▸ YOUR TASK: Put each of the lines below into a Markdown table with the columns Row and Line. Skip blank lines and leave the pictures out.

▸ ENTRIES PROVIDED:
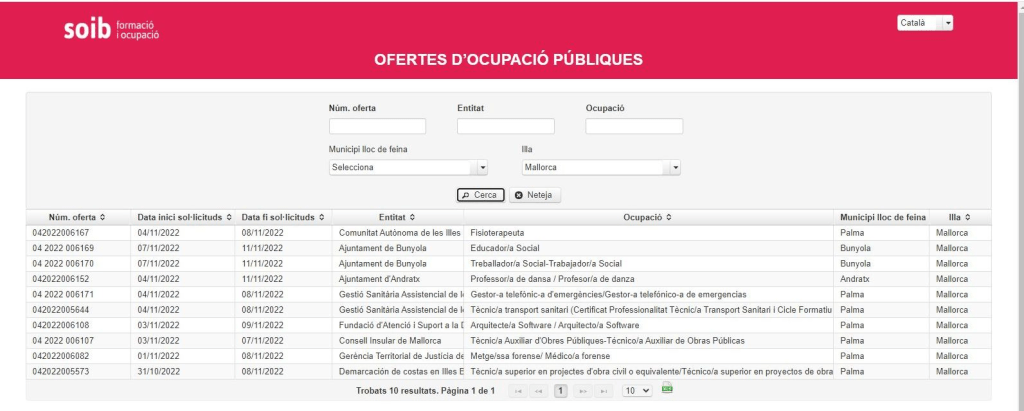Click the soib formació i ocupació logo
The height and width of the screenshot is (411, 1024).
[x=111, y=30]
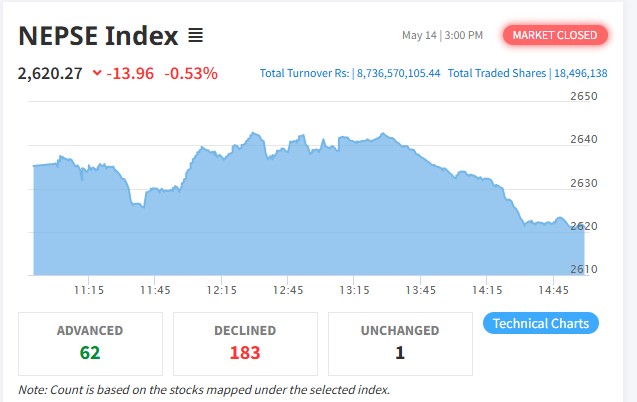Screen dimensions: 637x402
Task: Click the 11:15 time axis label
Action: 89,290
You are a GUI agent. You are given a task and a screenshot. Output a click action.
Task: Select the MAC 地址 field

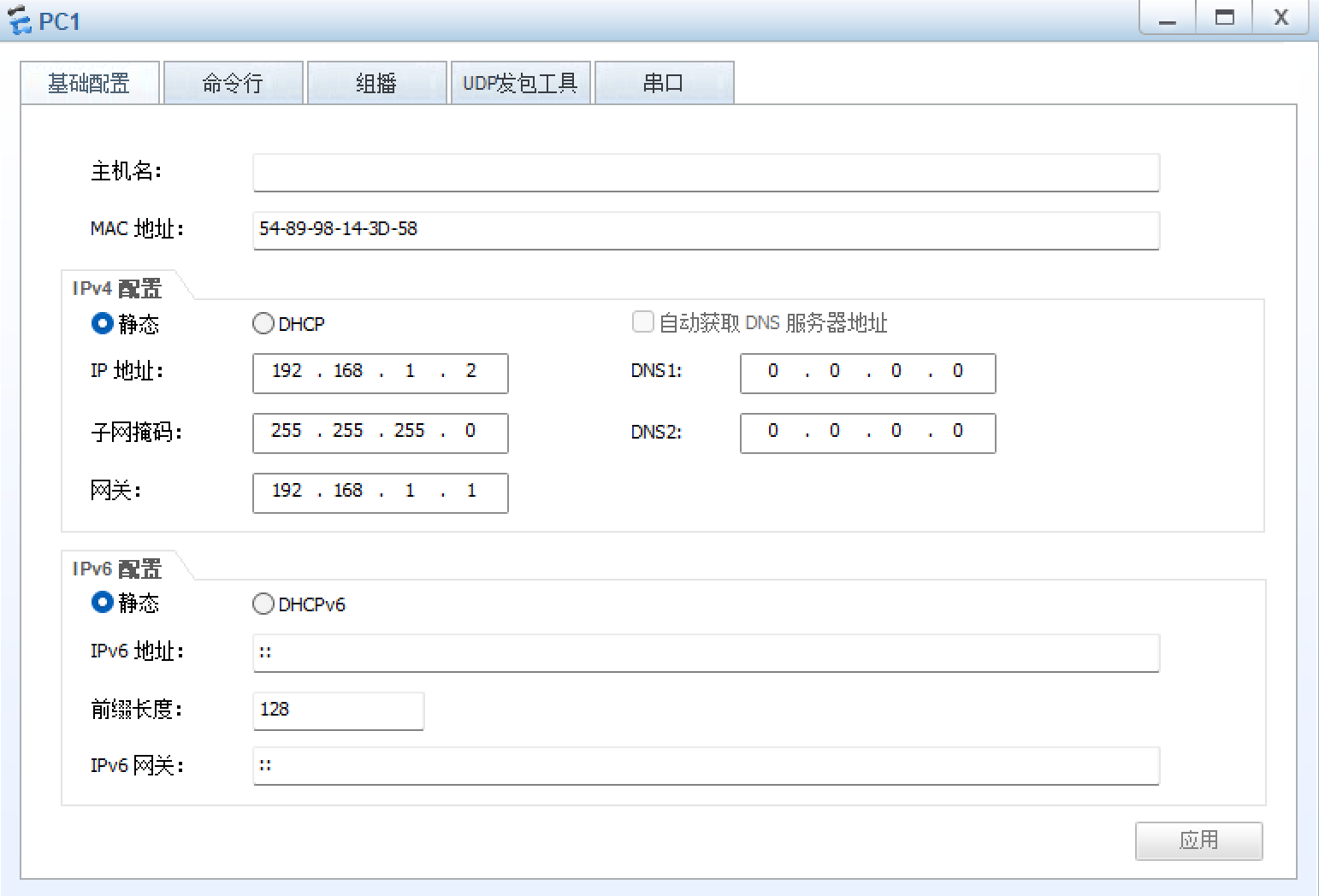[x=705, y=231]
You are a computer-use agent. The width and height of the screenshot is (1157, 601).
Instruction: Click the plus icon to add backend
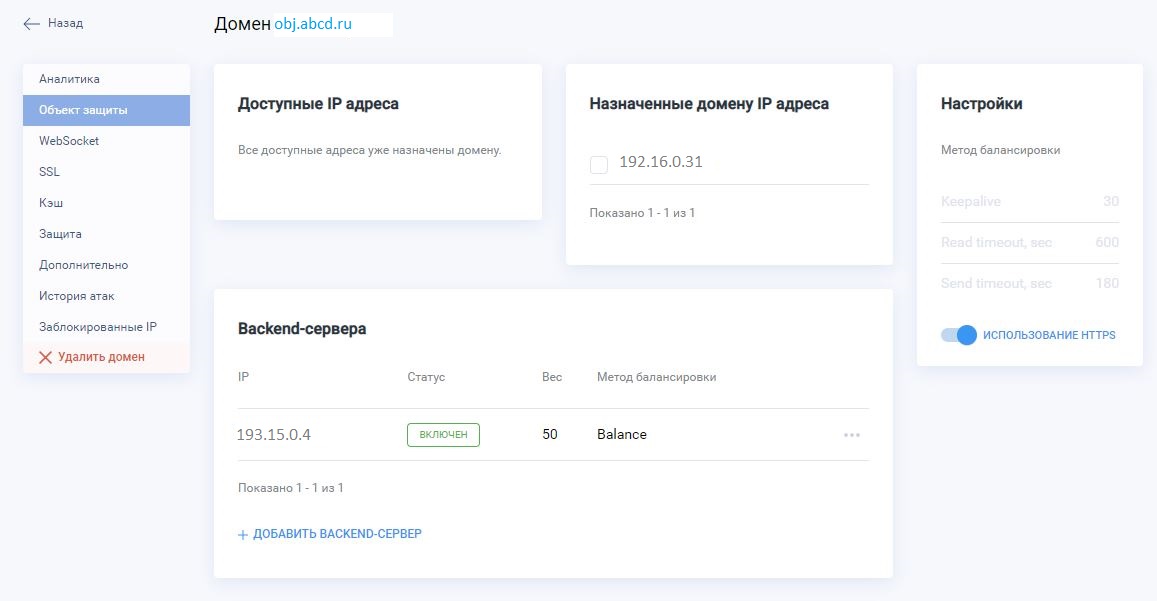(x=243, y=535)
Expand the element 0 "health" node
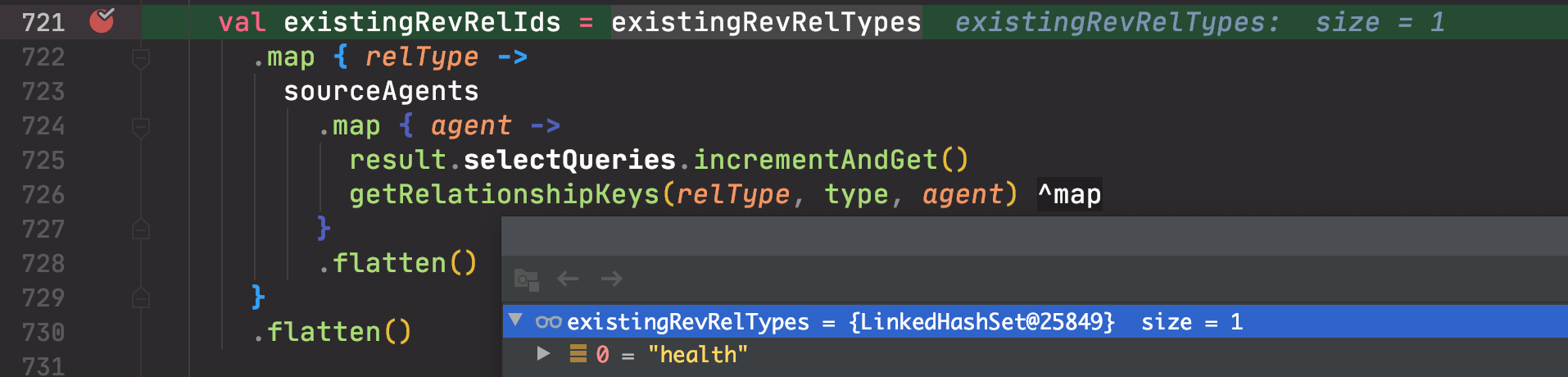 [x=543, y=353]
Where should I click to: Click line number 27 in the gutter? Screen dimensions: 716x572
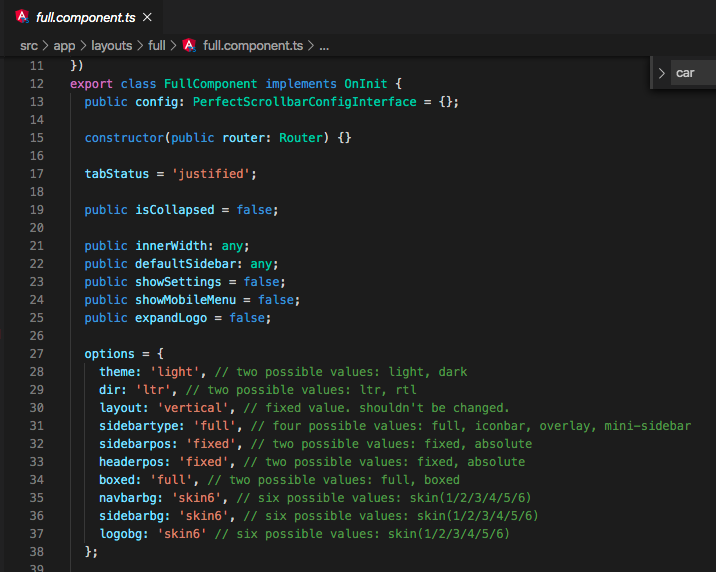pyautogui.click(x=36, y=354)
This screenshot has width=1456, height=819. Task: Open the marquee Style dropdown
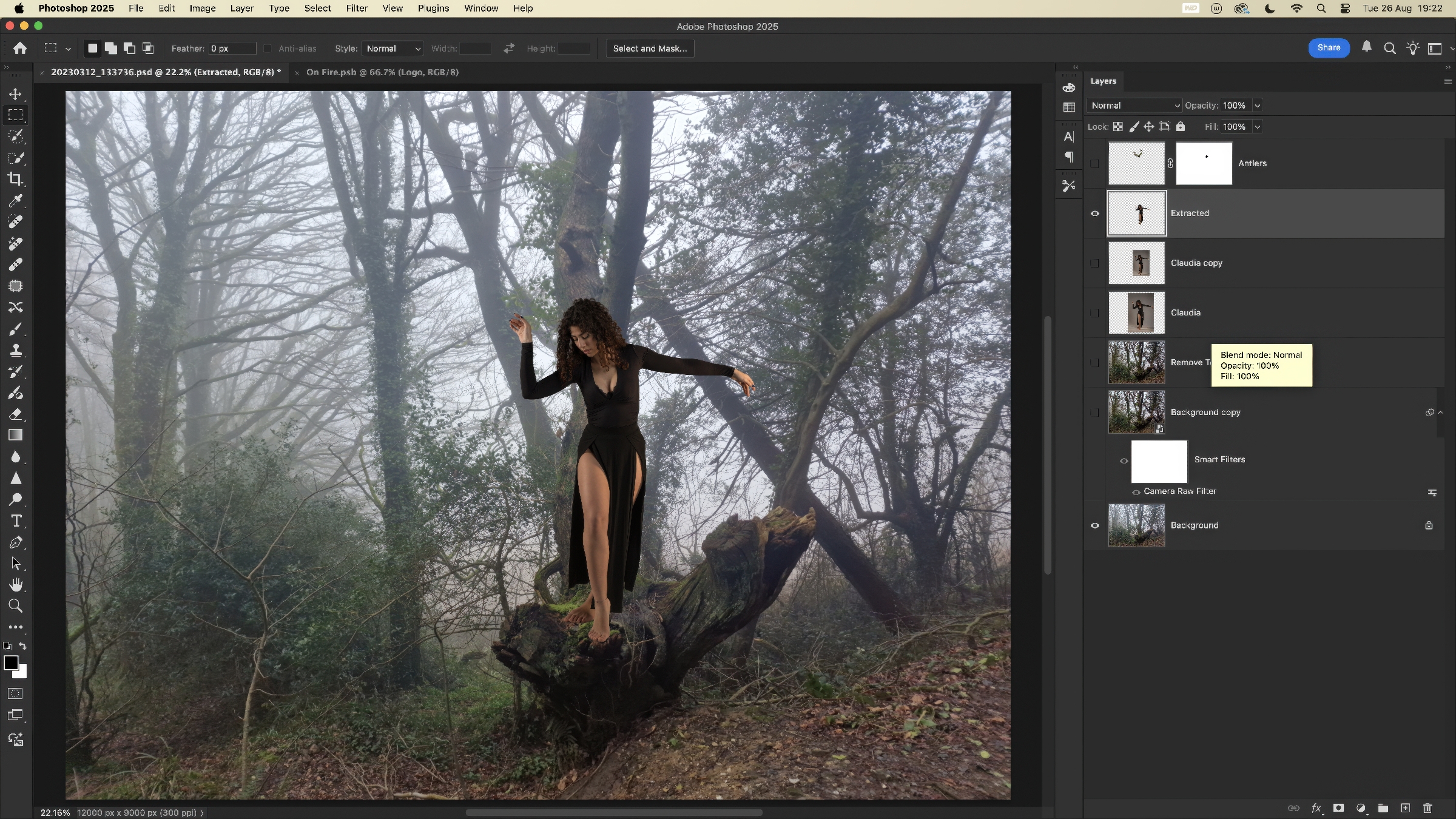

▸ COMPLETED TASK:
| Row | Line |
|---|---|
| 1 | Click the soib formació i ocupació logo |
| 2 | The height and width of the screenshot is (411, 1024). |
| 3 | [x=111, y=30] |
| 4 | Screen dimensions: 637x402 |
| 5 | Task: Click the 11:15 time axis label |
| 6 | Action: 89,290 |
| 7 | You are a GUI agent. You are given a task and a screenshot. Output a click action. |
| 8 | Task: Select the MAC 地址 field |
| 9 | [x=705, y=231] |
| 10 | You are a computer-use agent. The width and height of the screenshot is (1157, 601). |
| 11 | Instruction: Click the plus icon to add backend |
| 12 | (x=243, y=535) |
| 13 | Expand the element 0 "health" node |
| 14 |  [x=543, y=353] |
| 15 | Where should I click to: Click line number 27 in the gutter? Screen dimensions: 716x572 |
| 16 | pyautogui.click(x=36, y=354) |
| 17 | This screenshot has width=1456, height=819. Task: Open the marquee Style dropdown |